» **WORK INSTRUCTIONS**: What I need is an exact repeat of the lines from the one with "Show the Safari sidebar" through the end of the listing below. Leave out every picture.
──────── DATA TO PROCESS
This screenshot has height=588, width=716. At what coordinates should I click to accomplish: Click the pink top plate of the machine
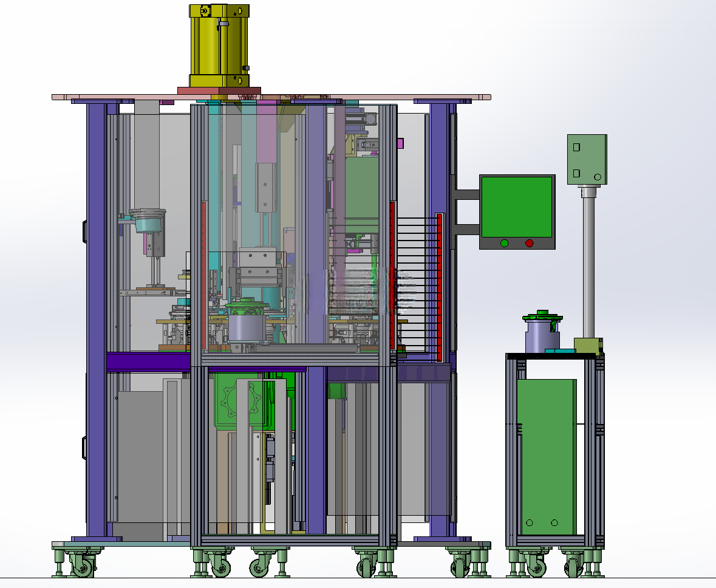[x=271, y=97]
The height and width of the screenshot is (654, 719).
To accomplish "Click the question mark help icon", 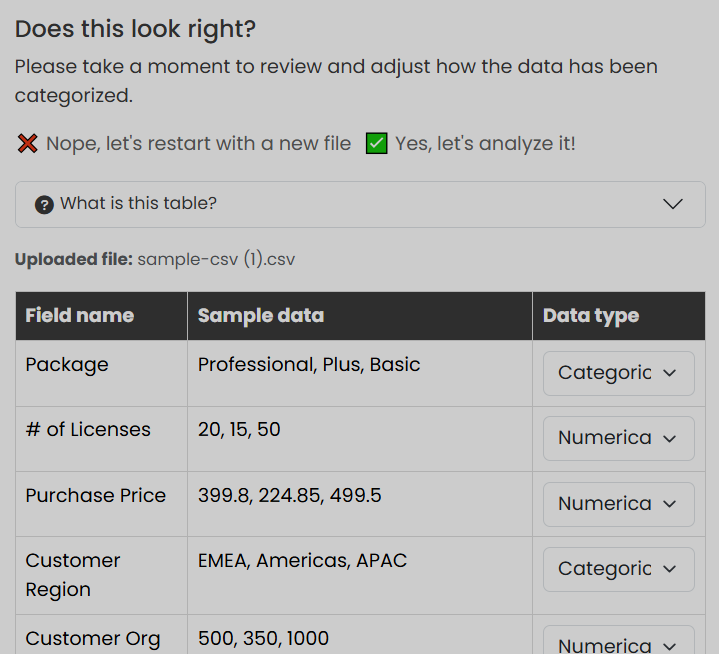I will coord(44,204).
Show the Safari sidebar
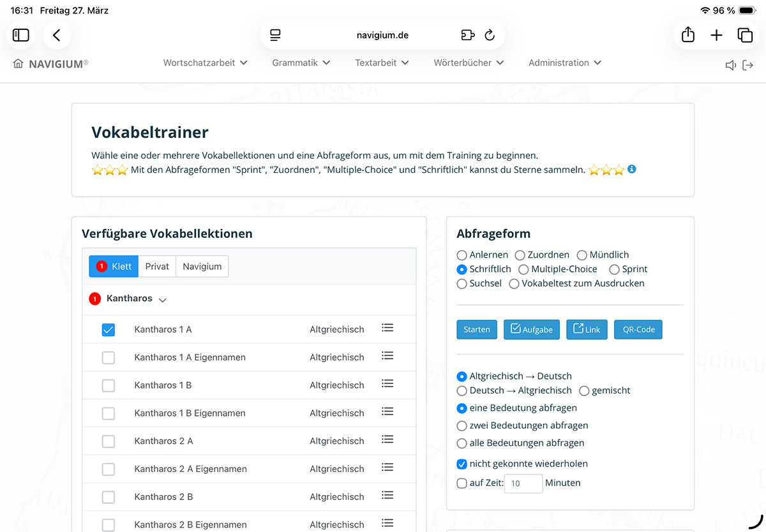The width and height of the screenshot is (766, 532). point(21,35)
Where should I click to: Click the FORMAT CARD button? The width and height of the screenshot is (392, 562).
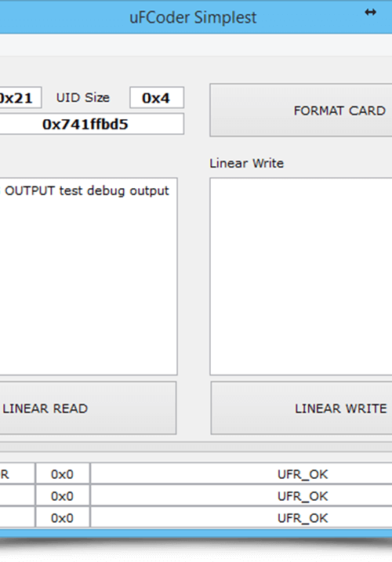pos(301,111)

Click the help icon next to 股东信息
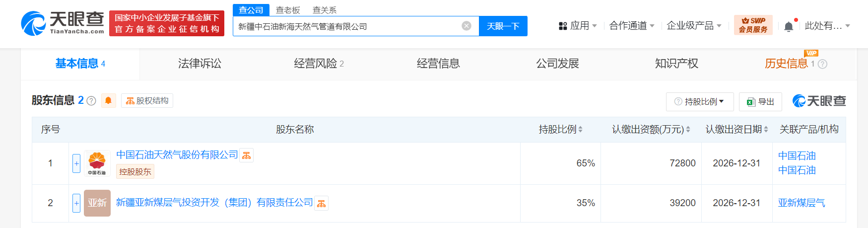pos(91,101)
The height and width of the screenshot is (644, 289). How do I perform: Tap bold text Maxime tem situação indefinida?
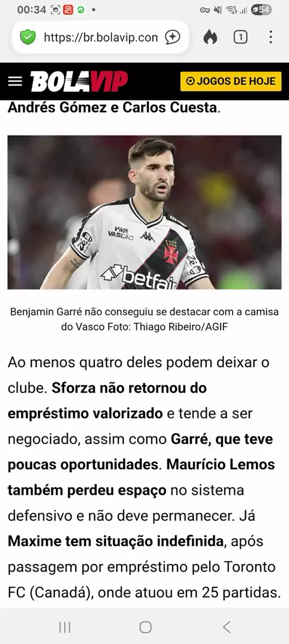(115, 541)
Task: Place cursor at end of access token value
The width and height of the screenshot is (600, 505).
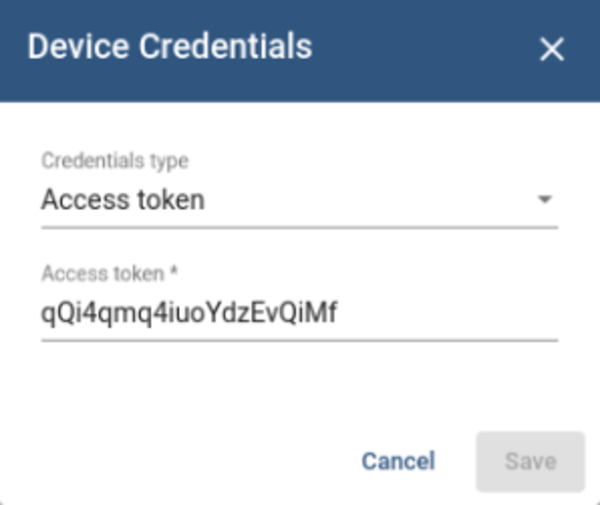Action: [339, 313]
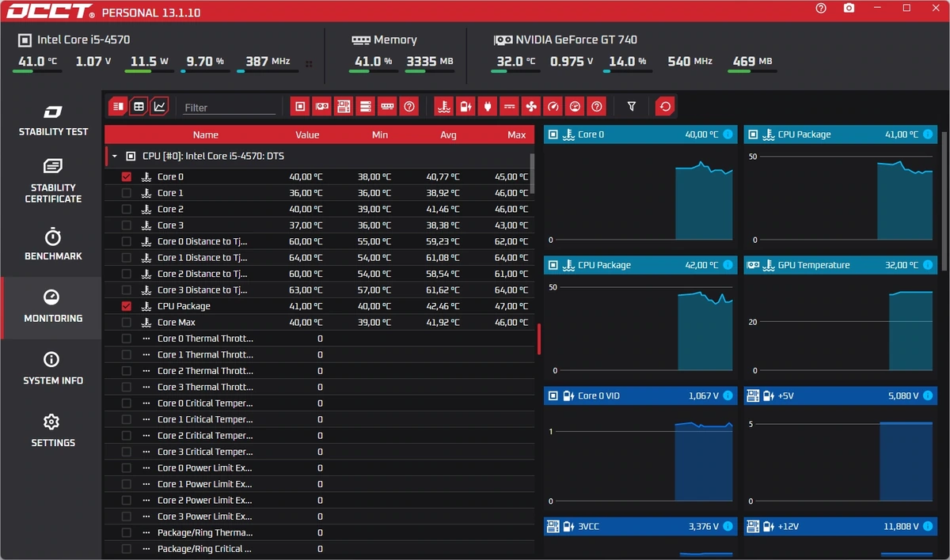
────────────────
» **RESPONSE**:
Show the Safari sidebar
The width and height of the screenshot is (766, 532). point(21,35)
Where should I click to: Click the FORMAT CARD button? The width and height of the screenshot is (392, 562).
pos(301,111)

Click the help icon next to 股东信息
pos(91,101)
The height and width of the screenshot is (644, 289). How do I perform: Tap bold text Maxime tem situação indefinida?
(115, 541)
Task: Place cursor at end of access token value
The width and height of the screenshot is (600, 505).
Action: [339, 313]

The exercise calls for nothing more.